# [Task instructions]
Once you find the line with "1220x619 pixels. How" in the data that follows, repeat it and every line after it exactly, through the line with "Select the Explorer icon in the activity bar".

[Stored items]
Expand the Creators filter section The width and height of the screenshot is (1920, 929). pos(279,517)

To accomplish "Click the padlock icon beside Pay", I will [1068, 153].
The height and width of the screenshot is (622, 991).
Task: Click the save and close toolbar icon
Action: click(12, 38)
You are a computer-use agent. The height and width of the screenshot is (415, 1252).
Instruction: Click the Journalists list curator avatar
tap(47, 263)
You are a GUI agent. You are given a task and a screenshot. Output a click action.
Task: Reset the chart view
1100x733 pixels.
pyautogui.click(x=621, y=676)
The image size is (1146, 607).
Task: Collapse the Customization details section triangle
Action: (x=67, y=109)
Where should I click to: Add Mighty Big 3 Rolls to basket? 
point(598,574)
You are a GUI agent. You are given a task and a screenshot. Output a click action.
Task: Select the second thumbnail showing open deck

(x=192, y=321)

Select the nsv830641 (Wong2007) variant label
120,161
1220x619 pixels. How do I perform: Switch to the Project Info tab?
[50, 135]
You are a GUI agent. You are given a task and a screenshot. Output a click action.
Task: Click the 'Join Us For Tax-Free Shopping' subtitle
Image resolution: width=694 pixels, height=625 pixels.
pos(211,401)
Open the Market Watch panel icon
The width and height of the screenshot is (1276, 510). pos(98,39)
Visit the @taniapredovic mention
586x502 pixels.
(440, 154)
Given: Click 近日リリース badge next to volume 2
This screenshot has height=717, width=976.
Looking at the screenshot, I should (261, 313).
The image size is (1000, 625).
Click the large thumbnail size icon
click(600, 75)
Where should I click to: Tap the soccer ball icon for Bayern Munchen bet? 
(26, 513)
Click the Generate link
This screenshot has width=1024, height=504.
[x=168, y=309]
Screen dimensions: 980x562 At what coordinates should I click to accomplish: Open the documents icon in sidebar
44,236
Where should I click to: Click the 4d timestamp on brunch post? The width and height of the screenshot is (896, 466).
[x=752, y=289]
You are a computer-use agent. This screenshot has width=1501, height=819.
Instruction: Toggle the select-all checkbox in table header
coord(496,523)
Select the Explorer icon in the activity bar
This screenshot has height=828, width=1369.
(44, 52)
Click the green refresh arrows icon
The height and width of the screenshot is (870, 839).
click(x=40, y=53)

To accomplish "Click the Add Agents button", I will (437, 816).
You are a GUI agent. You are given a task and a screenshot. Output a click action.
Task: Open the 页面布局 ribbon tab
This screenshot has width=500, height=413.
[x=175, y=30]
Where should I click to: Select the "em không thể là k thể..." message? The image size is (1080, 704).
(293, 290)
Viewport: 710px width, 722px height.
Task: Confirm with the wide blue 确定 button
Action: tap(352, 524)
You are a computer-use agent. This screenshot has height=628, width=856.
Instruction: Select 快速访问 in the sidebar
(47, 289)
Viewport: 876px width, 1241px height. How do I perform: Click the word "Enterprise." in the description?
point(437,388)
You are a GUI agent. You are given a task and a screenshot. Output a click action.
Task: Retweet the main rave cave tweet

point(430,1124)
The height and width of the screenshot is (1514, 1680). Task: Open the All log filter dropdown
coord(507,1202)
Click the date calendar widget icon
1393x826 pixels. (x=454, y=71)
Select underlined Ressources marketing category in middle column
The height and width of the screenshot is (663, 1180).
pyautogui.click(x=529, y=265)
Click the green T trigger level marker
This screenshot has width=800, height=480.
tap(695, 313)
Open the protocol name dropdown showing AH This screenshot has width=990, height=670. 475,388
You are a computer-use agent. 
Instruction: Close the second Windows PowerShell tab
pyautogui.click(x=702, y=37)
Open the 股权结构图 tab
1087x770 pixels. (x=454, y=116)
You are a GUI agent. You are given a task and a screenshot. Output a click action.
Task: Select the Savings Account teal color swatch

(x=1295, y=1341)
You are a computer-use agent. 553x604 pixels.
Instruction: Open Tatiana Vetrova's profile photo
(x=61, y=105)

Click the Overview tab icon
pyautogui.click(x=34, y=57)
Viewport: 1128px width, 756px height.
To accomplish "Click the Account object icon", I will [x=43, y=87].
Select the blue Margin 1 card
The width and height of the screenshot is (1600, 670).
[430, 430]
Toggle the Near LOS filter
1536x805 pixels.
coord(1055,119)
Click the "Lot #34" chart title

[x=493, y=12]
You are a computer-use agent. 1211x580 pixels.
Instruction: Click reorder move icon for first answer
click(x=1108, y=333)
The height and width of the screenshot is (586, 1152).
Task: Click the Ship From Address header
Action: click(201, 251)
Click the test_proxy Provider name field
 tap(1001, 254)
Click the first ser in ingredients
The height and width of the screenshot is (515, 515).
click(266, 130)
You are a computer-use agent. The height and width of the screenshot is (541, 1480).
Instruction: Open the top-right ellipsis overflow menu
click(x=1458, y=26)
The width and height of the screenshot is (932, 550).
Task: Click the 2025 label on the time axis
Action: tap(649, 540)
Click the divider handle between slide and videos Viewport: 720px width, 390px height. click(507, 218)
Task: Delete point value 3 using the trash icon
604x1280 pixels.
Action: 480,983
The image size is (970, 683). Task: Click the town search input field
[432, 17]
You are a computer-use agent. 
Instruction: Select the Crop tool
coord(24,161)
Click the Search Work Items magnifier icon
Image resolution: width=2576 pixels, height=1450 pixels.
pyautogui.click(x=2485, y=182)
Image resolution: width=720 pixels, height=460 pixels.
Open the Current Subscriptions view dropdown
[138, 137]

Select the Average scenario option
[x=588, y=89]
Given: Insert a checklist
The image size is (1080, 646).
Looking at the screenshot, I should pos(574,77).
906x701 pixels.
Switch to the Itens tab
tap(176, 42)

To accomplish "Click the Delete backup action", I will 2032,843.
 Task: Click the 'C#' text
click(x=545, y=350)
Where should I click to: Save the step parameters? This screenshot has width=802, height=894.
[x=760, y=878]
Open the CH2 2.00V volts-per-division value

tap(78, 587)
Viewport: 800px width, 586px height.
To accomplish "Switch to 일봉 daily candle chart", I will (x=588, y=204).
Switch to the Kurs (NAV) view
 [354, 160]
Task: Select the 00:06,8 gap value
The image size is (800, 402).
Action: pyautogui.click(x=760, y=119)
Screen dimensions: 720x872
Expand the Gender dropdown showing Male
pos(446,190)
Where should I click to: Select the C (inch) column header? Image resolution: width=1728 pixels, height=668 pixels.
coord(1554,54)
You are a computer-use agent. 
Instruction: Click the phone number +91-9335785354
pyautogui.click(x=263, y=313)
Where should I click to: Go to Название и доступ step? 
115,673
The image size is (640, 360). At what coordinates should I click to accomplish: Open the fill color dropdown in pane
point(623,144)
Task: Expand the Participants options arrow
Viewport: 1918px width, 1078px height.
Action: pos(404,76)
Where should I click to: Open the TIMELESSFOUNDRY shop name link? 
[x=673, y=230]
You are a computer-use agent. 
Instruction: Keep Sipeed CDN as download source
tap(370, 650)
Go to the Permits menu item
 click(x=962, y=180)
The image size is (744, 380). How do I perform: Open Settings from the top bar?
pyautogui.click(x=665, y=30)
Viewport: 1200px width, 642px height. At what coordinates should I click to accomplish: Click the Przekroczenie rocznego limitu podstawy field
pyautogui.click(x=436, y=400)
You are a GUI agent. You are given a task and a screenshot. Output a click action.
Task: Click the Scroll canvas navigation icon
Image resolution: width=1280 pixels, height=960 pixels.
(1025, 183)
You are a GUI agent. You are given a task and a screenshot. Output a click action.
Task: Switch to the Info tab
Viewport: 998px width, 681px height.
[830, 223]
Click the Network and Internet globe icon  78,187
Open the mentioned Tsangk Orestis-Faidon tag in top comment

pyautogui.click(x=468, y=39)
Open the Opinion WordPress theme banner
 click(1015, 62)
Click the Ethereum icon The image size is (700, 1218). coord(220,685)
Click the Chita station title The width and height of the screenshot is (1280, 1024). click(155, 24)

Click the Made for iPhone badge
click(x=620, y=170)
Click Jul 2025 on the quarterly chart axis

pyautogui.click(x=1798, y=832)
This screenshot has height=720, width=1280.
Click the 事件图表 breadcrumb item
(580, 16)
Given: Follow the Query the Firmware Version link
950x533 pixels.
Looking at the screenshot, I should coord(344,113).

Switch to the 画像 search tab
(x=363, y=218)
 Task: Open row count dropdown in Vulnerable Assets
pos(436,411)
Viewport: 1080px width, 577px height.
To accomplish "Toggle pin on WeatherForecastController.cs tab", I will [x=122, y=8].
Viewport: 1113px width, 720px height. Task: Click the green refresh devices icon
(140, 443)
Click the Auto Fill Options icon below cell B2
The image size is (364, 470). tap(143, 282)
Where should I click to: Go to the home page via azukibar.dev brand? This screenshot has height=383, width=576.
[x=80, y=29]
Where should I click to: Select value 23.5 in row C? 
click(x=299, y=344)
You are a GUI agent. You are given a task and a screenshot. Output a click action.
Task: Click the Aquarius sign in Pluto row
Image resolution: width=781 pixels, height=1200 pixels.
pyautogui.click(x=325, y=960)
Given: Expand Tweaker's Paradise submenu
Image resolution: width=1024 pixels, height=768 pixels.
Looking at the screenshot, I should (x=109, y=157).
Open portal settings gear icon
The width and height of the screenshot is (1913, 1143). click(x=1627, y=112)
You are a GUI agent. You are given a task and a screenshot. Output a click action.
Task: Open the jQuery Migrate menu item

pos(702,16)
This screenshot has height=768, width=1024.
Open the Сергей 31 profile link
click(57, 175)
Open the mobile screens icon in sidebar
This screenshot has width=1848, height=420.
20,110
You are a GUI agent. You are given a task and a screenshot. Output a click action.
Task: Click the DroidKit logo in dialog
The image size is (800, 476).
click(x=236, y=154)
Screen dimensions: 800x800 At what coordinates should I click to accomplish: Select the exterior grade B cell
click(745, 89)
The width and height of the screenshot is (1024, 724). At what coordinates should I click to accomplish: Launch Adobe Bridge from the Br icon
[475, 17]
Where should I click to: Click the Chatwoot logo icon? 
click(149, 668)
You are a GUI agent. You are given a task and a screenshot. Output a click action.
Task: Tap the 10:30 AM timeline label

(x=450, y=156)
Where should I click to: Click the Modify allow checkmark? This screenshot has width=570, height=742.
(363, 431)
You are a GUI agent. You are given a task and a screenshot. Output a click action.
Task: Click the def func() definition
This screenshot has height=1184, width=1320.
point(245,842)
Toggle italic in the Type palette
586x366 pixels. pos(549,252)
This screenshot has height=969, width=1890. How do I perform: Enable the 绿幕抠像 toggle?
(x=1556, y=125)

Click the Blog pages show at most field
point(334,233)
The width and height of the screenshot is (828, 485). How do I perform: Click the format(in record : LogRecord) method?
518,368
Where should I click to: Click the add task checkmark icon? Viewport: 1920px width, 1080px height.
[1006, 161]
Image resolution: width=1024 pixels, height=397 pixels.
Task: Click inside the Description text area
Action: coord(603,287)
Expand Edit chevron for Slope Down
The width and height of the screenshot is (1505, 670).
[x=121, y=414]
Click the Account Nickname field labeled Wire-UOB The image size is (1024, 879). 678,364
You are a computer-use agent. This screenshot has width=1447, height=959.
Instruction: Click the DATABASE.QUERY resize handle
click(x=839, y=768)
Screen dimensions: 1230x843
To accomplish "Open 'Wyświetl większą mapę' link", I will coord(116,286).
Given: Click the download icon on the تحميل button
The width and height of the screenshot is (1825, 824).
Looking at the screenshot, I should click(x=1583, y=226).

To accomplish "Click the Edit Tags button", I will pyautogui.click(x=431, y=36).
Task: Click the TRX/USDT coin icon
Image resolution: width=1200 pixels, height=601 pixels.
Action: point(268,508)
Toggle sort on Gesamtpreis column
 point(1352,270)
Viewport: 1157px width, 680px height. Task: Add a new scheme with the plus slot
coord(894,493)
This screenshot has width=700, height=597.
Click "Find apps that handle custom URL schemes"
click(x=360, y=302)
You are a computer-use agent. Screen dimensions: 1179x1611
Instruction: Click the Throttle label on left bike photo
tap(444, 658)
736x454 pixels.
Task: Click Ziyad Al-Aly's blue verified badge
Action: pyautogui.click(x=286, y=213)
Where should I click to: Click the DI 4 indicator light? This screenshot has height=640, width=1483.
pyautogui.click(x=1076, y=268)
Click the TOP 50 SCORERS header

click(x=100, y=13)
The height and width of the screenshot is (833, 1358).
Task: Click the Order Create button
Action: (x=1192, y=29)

# [Result of the exercise]
1220x619 pixels. How do I perform: Switch to the Project Info tab?
[50, 135]
You are a GUI agent. You are given a task and a screenshot. Output a click action.
Task: Click the 'Join Us For Tax-Free Shopping' subtitle
Image resolution: width=694 pixels, height=625 pixels.
pos(211,401)
Open the Market Watch panel icon
The width and height of the screenshot is (1276, 510). pos(98,39)
Visit the @taniapredovic mention
586x502 pixels.
(440, 154)
Given: Click 近日リリース badge next to volume 2
This screenshot has height=717, width=976.
Looking at the screenshot, I should (261, 313).
The image size is (1000, 625).
Click the large thumbnail size icon
click(600, 75)
Where should I click to: Tap the soccer ball icon for Bayern Munchen bet? 
(26, 513)
Click the Generate link
This screenshot has width=1024, height=504.
[x=168, y=309]
Screen dimensions: 980x562 At what coordinates should I click to accomplish: Open the documents icon in sidebar
44,236
Where should I click to: Click the 4d timestamp on brunch post? The width and height of the screenshot is (896, 466).
[x=752, y=289]
You are a computer-use agent. This screenshot has width=1501, height=819.
Instruction: Toggle the select-all checkbox in table header
coord(496,523)
Select the Explorer icon in the activity bar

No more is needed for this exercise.